Previously, we used a trigger to ensure that our tear_down_cluster task always runs. Let's choose to live in a world in which it always runs successfully. This actually presents a problem, because workflow management systems generally set the state of the entire workflow from the state of the terminal tasks. In this case, our terminal task, tear_down_cluster, is going to run and succeed even if the job we wanted to run fails!

This illustrates an important issue: workflow management systems, and workflows in general, have semantics that are not necessarily aligned with business logic. In this case, we definitely want to consider the flow to have failed if the job didn't run, but we also want the workflow itself -- including the clean up task -- to succeed!

Prefect introduces a mechanism called "reference tasks" to solve this conundrum. Flows remain in a Running state until all of their tasks enter Finished states. At that time, the Flow essentially decides its own final state by applying an all_successful trigger to its reference tasks. By default, the reference tasks are the terminal tasks, but users can set them to be any tasks they want.

In our case, we make a simple tweak at the end of our script to tell this flow to use the run_spark_job task as its reference task:

flow.set_reference_tasks([submitted])

Now the flow's state will be determined by what happens to this job. If it fails, the flow state will fail even after the clean up task succeeds.

# Signals

Prefect's State system allows users to set up advanced behaviors through triggers and reference tasks. Each task enters a final state based on what happens in its run() function: if the function finishes normally, the task enters a Success state; and if the function encounters an error, the task enters a Failed state. However, Prefect also gives users fine-grained control over a task's state via a mechanism called "signals."

Signals are ways of telling the Prefect engine that a task should be moved immediately into a specific state.

For example, at any time, a task could raise a SUCCESS signal to succeed before its run() function would normally finish. Conversely, it could raise a FAILED signal if the user wanted more careful control about the resulting Failed state.

There are other, more interesting signals available. For example, raising a RETRY signal will cause a task to immediately retry itself, and raising a PAUSE signal will enter a Paused state until the task is explicitly resumed.

Another useful signal is the SKIP signal.
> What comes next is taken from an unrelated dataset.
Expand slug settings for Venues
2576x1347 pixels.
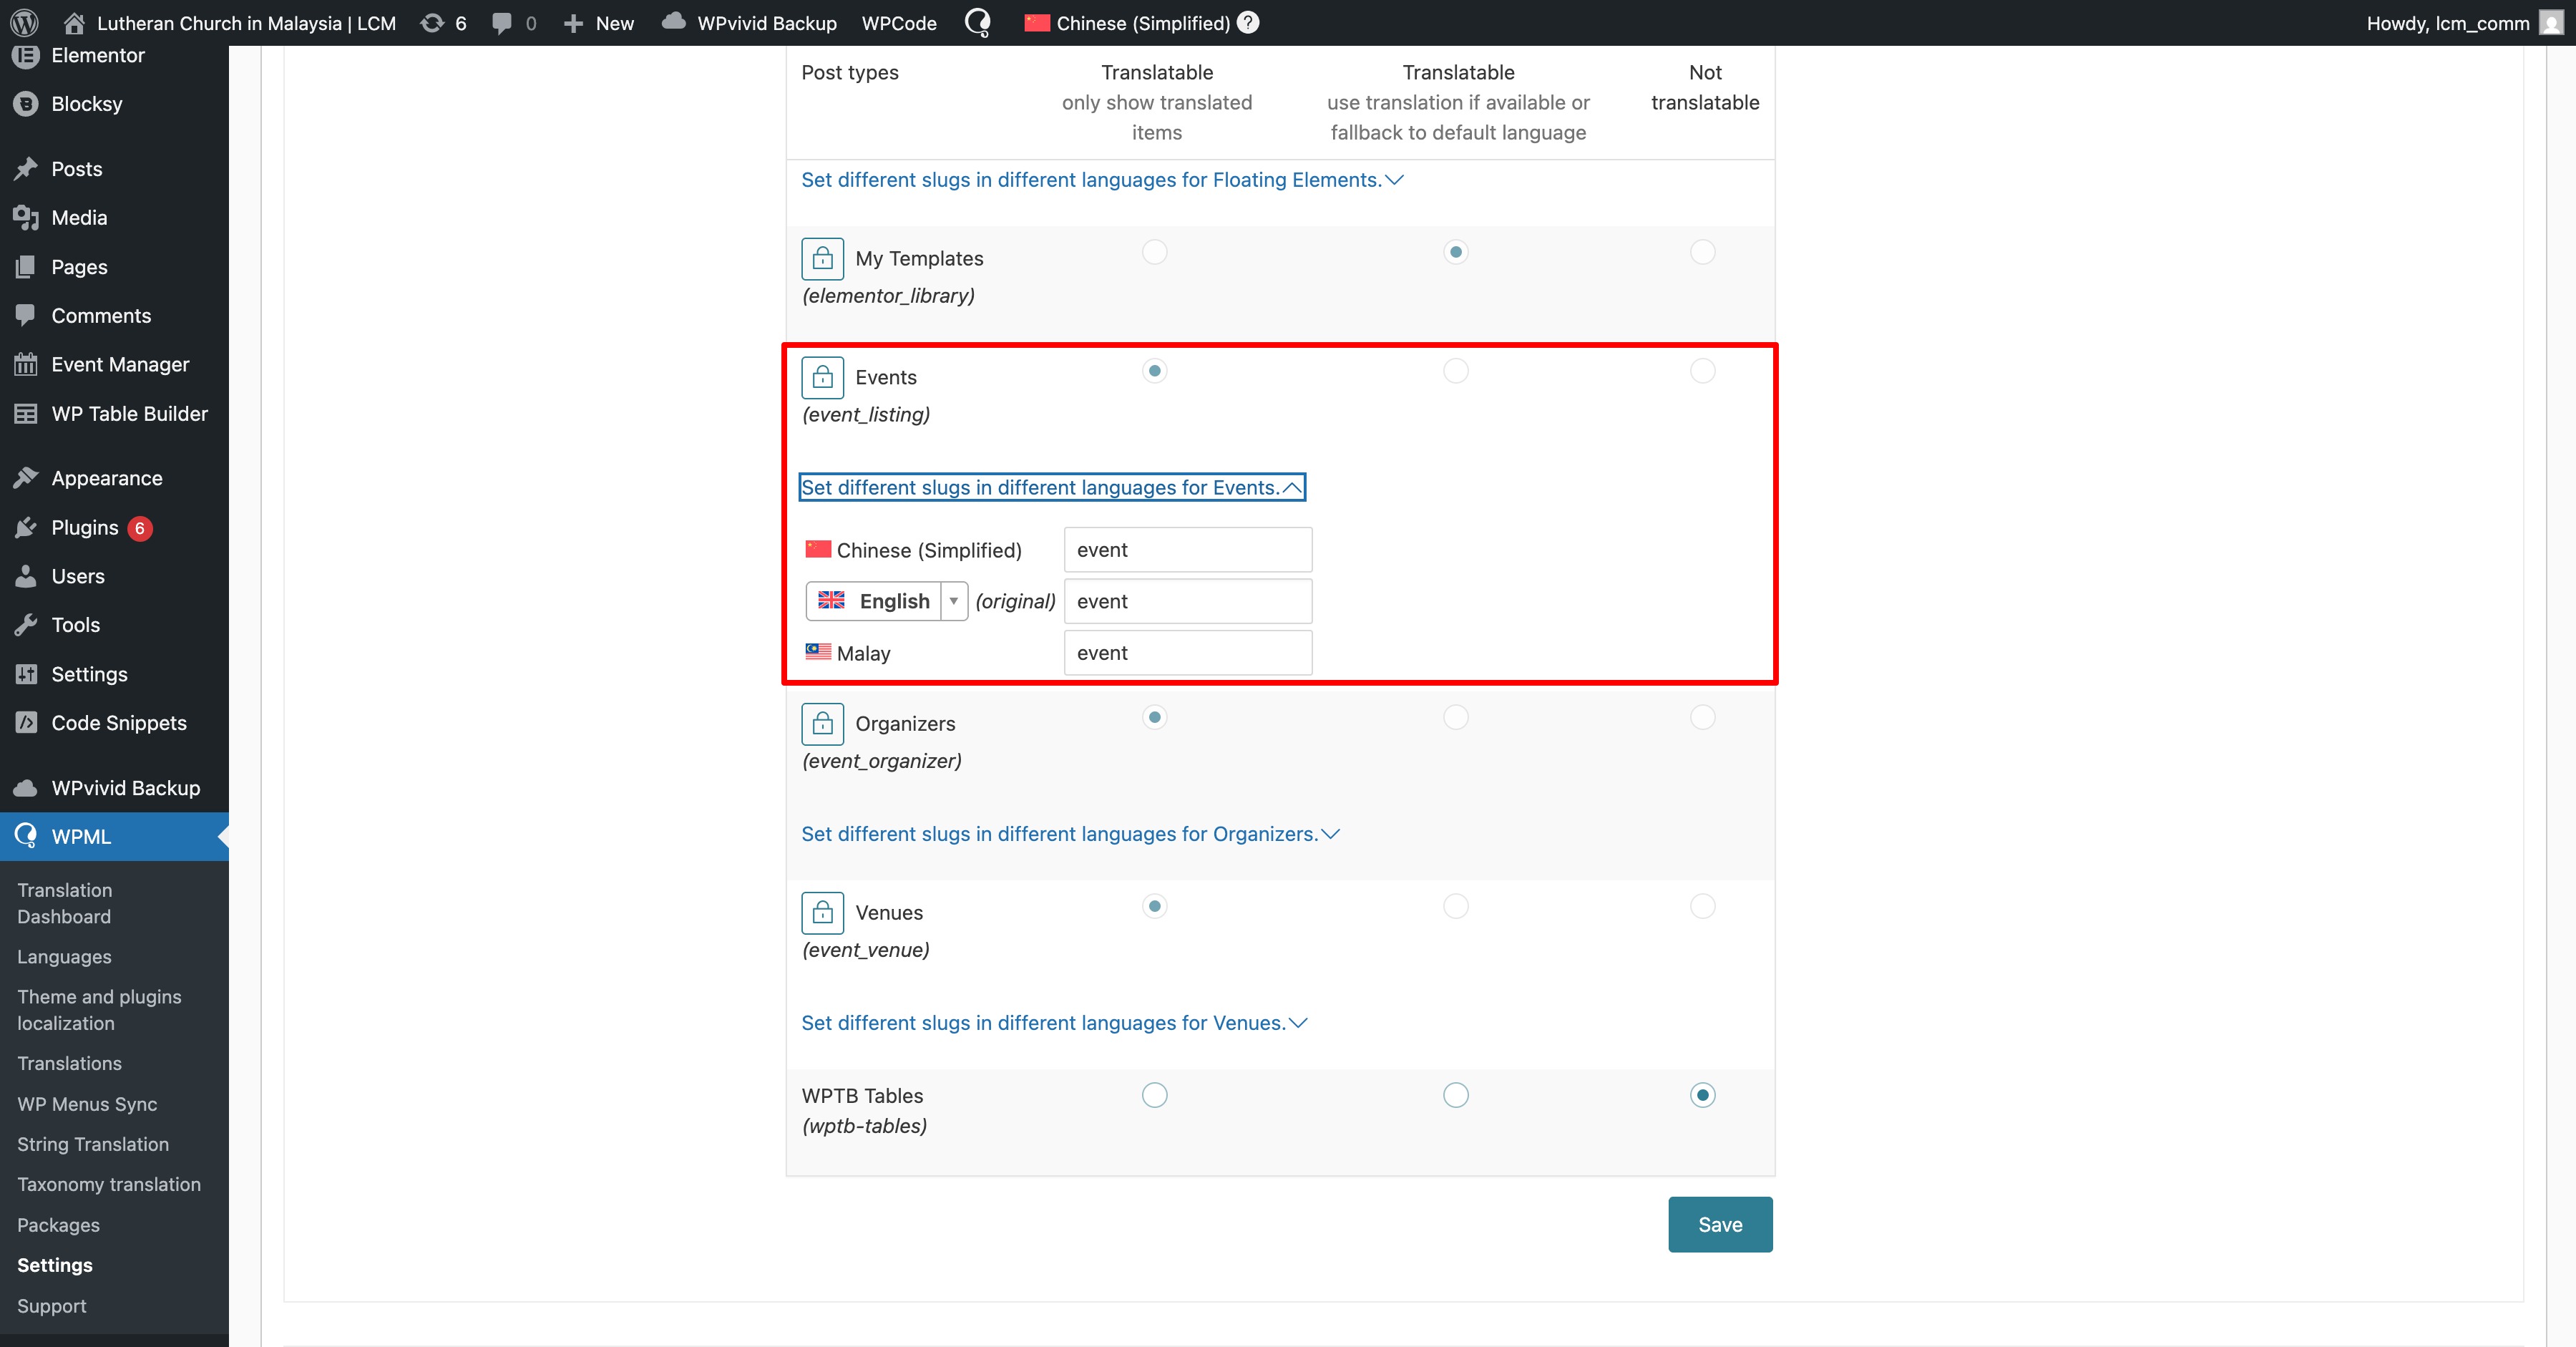coord(1053,1023)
When a task is skipped, downstream tasks are also skipped unless they specifically set skip_on_upstream_skip=False. This means that users can set up entire workflow branches that can be skipped if a condition isn't met.

SKIP is treated like SUCCESS

When a task is skipped, it's usually treated as if it ran successfully. This is because tasks only skip if users specifically introduce skipping logic, so the result is compliant with the user's design.

To raise a signal, simply use it inside your task's run() function:

from prefect.engine import signals

@task
def signal_task(message):
    if message == 'go!':
        raise signals.SUCCESS(message='going!')
    elif message == 'stop!':
        raise signals.FAIL(message='stopping!')
    elif message == 'skip!':
        raise signals.SKIP(message='skipping!')

If the message passed to this task is "stop!", then the task will fail.